Your example of $\mathbb N$ ordered by divisibility doesn’t have the “transitivity” property: We have $1\mid2\mid4$ but $\mu(1,2)\mu(2,4)=(-1)(-1)\ne0=\mu(1,4)$. (This is because the classical Möbius function is only a multiplicative function and not a completely multiplicative function, i.e. it’s determined by the product of its values at the prime powers, not the primes).

The transitivity property is a lot more restrictive than it might seem at first sight. Since $\mu(x,y)=-1$ if $y$ covers x, it implies that if $a\le b$ then $\mu(a,b)$ is $\pm1$ according to the parity of the length of paths from $a$ to $b$ in the Hasse diagram (which implies that all paths from $a$ to $b$ have the same parity.) So it might more aptly be said that the Möbius function is “binary” or “determined by parity”.

Raw data —
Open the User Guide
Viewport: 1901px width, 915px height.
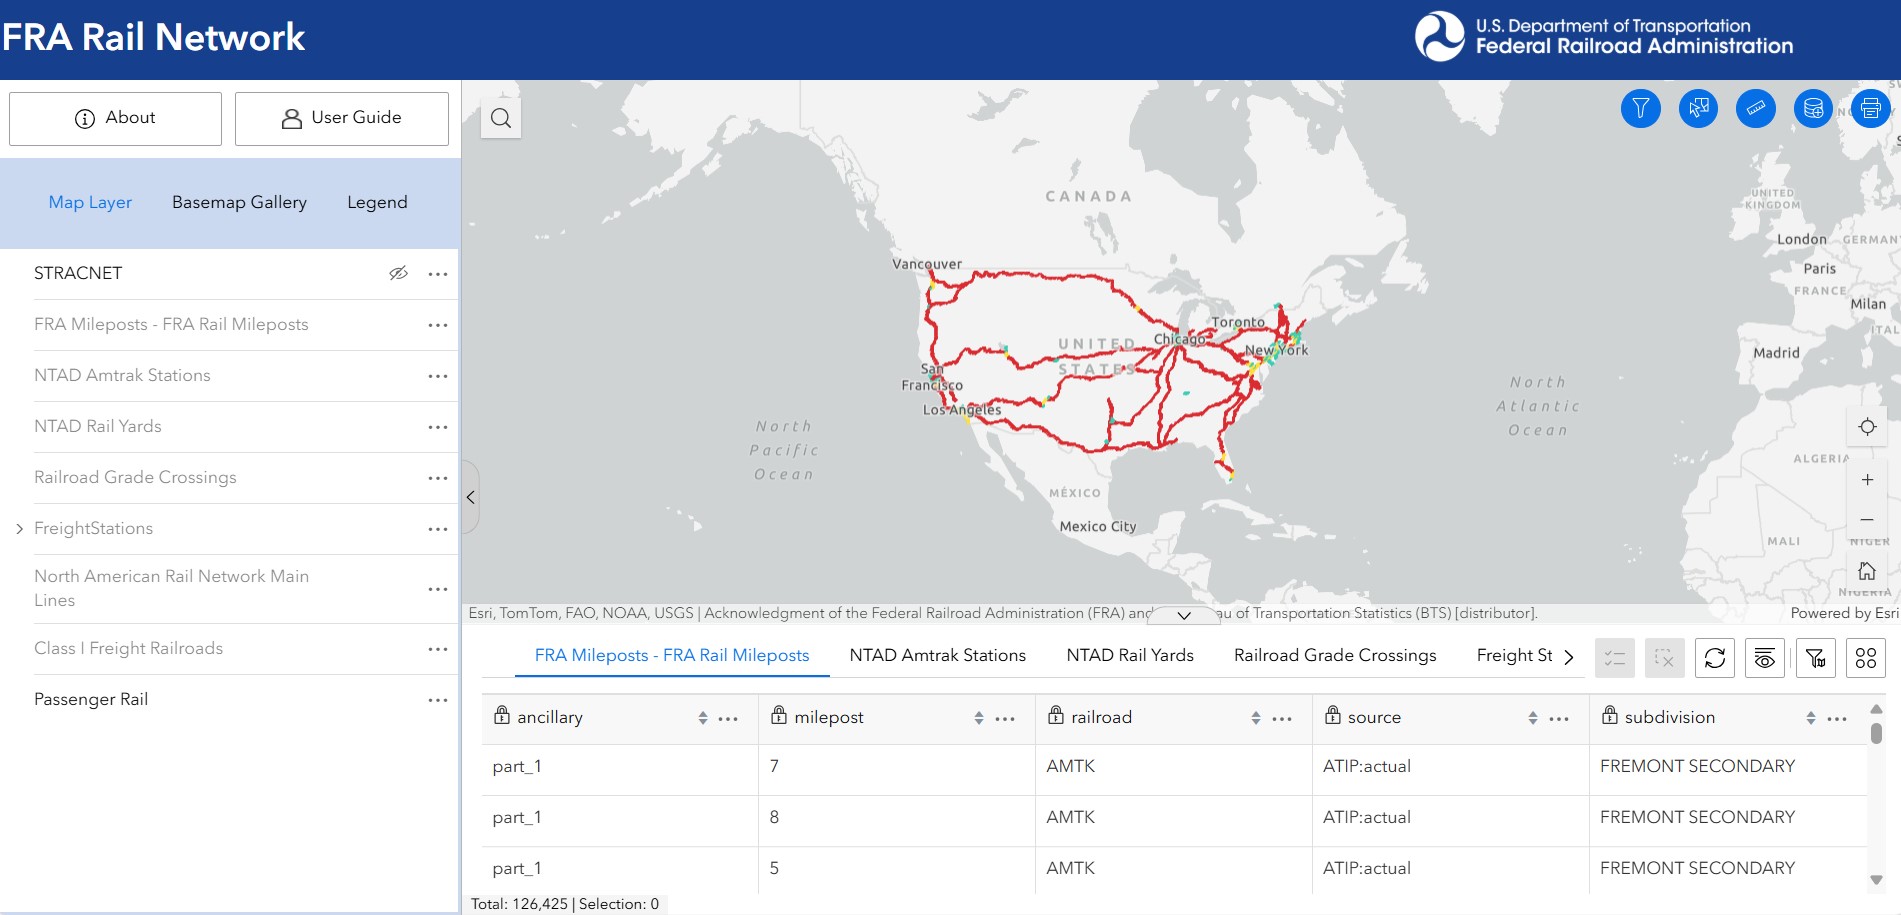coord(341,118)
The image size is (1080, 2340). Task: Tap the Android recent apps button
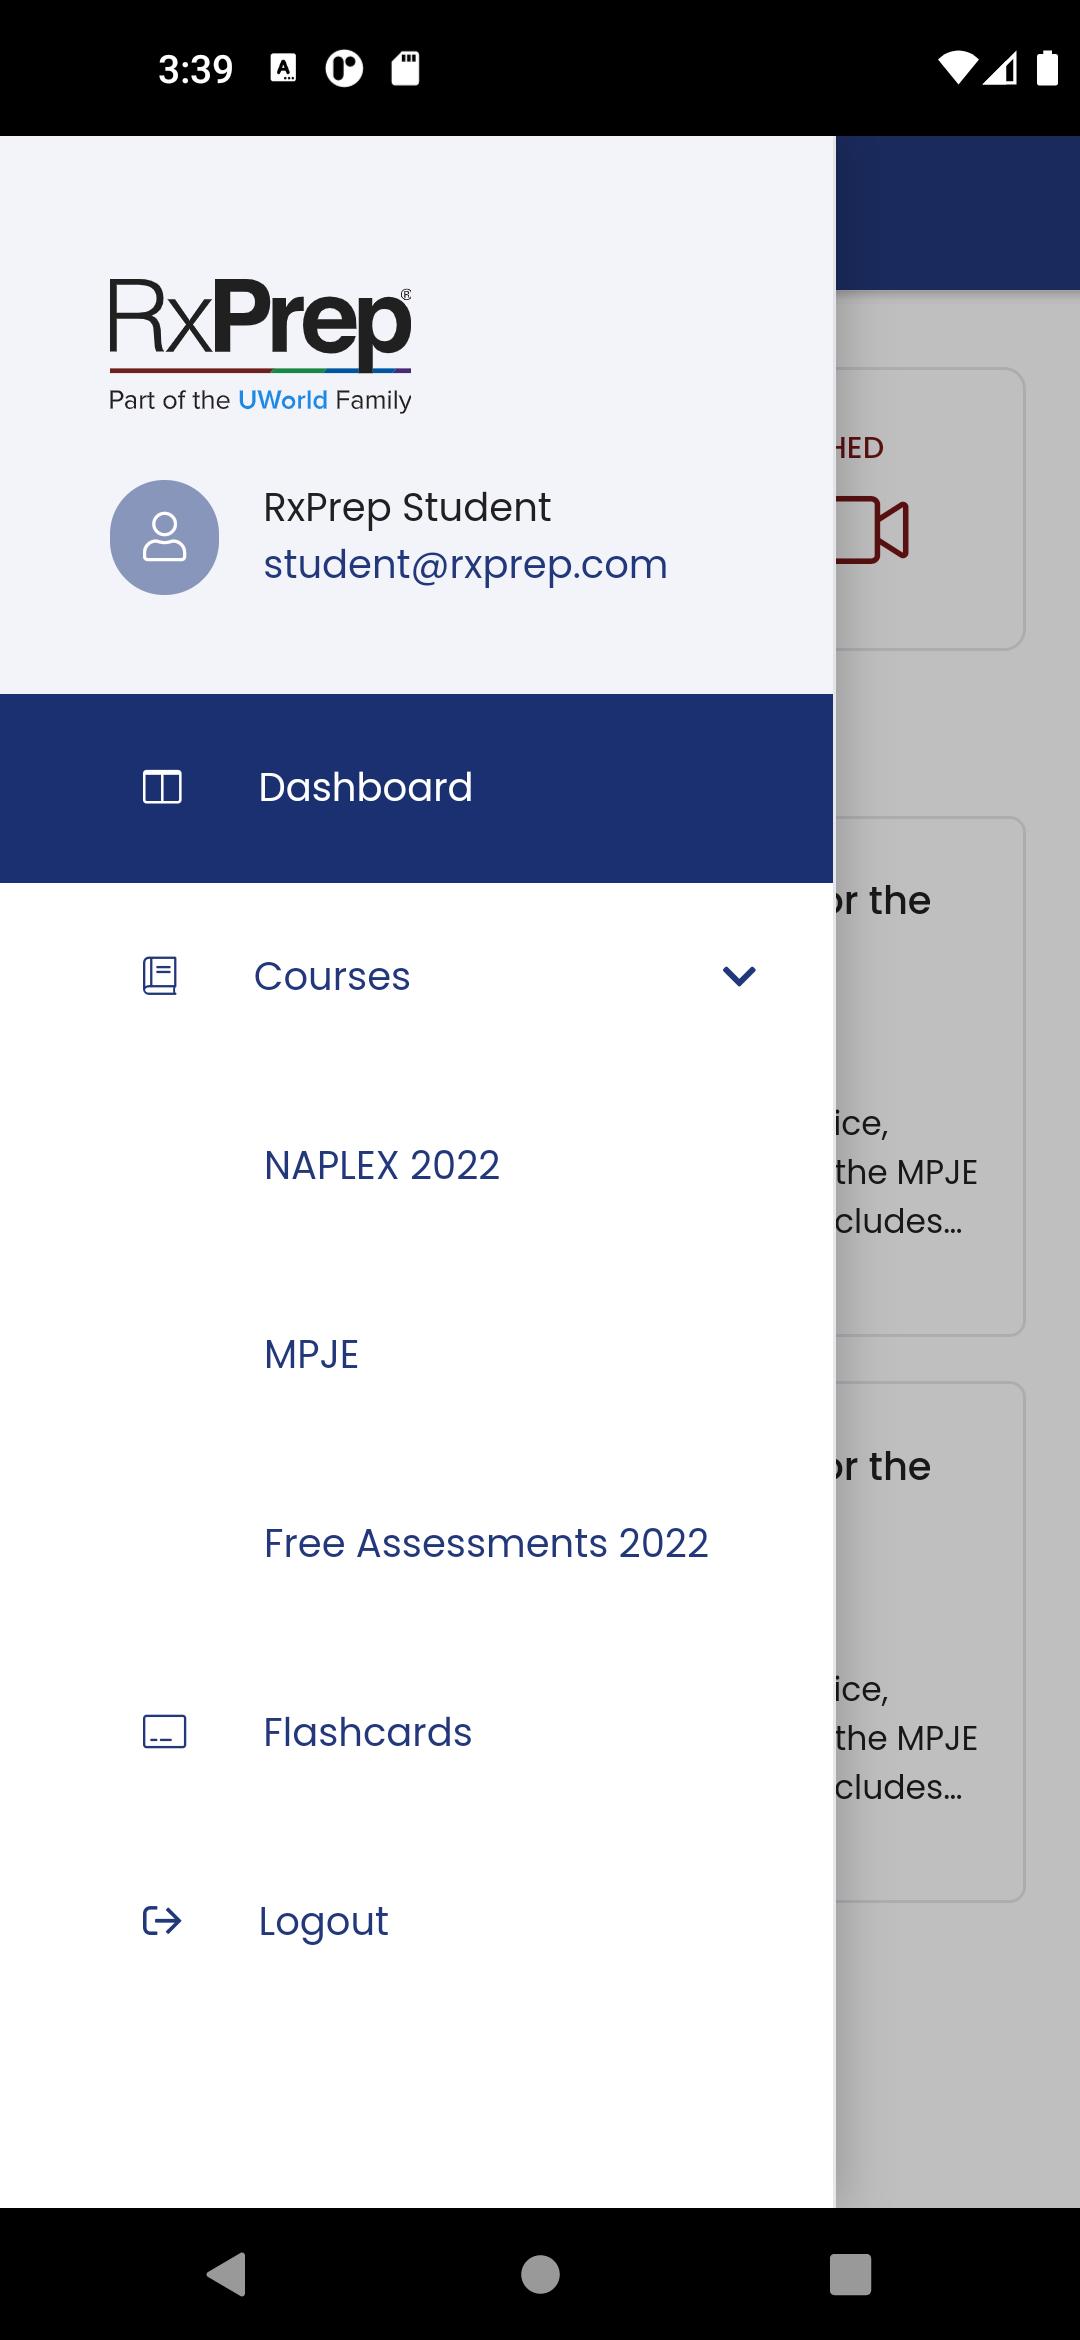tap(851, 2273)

---

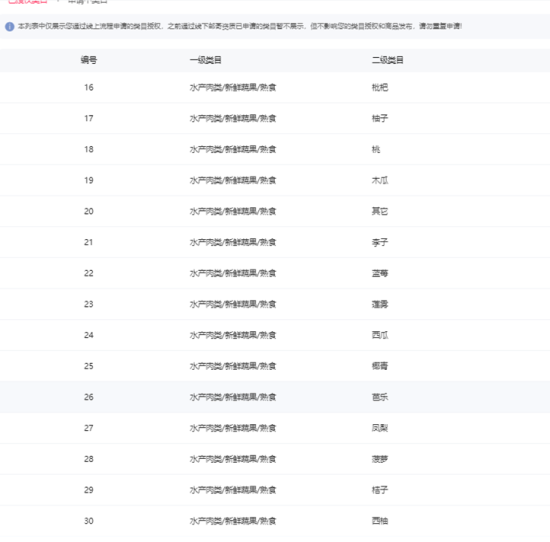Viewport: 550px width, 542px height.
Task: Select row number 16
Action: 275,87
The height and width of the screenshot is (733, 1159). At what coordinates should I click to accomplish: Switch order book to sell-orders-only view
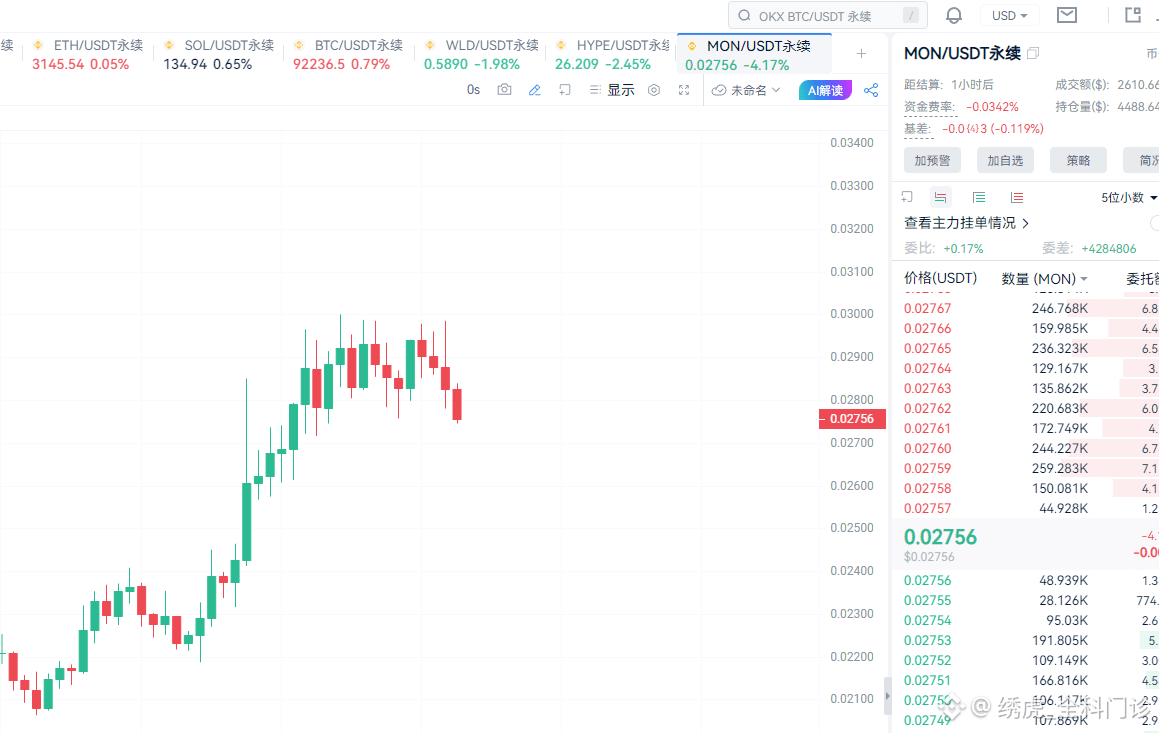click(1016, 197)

Problems to work on —
1 – Do these statements agree with the Möbius function passage? Answer yes or no for each, quoting the words of the passage that decide it.
(a) The classical Möbius function is completely multiplicative.
(b) When y covers x, μ(x,y) equals −1.
(c) The transitivity property implies that all paths from a to b in the Hasse diagram have the same parity.
2 – In the Möbius function passage, which three numbers show that ℕ ordered by divisibility lacks the transitivity property?
3 – Pick up the Möbius function passage after its last sentence and carry it on.

Task answers —
1 –
(a) No: "the classical Möbius function is only a multiplicative function and not a completely multiplicative function"
(b) Yes: "Since $\mu(x,y)=-1$ if $y$ covers x"
(c) Yes: "which implies that all paths from $a$ to $b$ have the same parity."

2 – 1, 2 and 4, where 1 divides 2 and 2 divides 4.

3 –
And it doesn’t imply the uniformity property $1$. For instance, consider the poset of sets that are subsets of one of two copies of $\mathbb N$ (ordered by inclusion). The empty set is the least element. Subsets of different copies are incomparable. If $x\le y\le z$, then $x$, $y$ and $z$ are all subsets of the same copy, and the Möbius function for each copy is the same as for $\mathbb N$ alone, so this poset satisfies the “transitivity” property. But it looks different at the empty set than at any other element. That there is no isomorphism between the entire poset and the principal filters at points other than the empty set follows e.g. from the fact that two singletons from different copies cover the empty set but are not covered by a common set, whereas at all other points the covering sets obtained by adding elements $x$ and $y$ are covered by the set obtained by adding both $x$ and $y$.

By the way, another example of an infinite poset with least element with the uniformity property is the poset of subspaces of the vector space $\mathbb F^\mathbb N$ (where $\mathbb F$ is a finite field), ordered by the subspace relation.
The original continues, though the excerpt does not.